_Data_

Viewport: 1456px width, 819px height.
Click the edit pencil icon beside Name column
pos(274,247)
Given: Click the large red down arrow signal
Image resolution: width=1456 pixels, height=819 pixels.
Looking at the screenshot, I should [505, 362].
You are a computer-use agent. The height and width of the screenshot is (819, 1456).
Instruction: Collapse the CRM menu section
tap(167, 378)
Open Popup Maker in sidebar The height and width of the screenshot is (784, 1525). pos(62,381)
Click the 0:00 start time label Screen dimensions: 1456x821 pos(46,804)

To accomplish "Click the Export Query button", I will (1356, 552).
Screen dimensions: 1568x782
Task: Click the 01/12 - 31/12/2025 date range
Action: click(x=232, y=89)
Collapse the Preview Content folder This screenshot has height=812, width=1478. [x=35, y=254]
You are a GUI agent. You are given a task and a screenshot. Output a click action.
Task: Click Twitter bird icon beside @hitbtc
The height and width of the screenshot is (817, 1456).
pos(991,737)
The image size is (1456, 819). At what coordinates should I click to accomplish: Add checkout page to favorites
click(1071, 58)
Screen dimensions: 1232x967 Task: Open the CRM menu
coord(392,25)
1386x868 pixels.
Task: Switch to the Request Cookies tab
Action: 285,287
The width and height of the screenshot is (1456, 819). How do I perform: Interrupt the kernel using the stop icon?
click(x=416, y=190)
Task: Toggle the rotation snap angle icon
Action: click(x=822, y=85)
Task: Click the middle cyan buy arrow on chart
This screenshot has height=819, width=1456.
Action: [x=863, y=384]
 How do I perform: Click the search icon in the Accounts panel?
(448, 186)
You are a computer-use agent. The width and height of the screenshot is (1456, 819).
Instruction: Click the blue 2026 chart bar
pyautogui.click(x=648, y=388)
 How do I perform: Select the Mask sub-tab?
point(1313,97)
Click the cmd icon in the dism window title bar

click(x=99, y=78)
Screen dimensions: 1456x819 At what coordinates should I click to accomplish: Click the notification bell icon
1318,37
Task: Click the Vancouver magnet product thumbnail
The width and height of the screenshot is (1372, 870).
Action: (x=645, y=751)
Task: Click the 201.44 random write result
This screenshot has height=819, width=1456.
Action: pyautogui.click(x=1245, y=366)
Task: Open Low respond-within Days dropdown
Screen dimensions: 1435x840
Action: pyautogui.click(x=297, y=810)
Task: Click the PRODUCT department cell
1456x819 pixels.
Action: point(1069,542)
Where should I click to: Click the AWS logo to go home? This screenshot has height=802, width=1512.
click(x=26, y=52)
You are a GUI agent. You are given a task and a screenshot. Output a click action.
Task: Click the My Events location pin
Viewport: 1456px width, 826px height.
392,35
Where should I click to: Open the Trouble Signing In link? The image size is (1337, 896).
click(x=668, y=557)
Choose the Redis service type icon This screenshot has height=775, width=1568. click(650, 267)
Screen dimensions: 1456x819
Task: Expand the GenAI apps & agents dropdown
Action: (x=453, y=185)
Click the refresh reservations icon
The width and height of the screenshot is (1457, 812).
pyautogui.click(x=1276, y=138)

_The task_
Copy out all lines of the listing where the word "arrow" appears.

_Answer to this exercise_
Given: Click the large red down arrow signal
Task: Click the middle cyan buy arrow on chart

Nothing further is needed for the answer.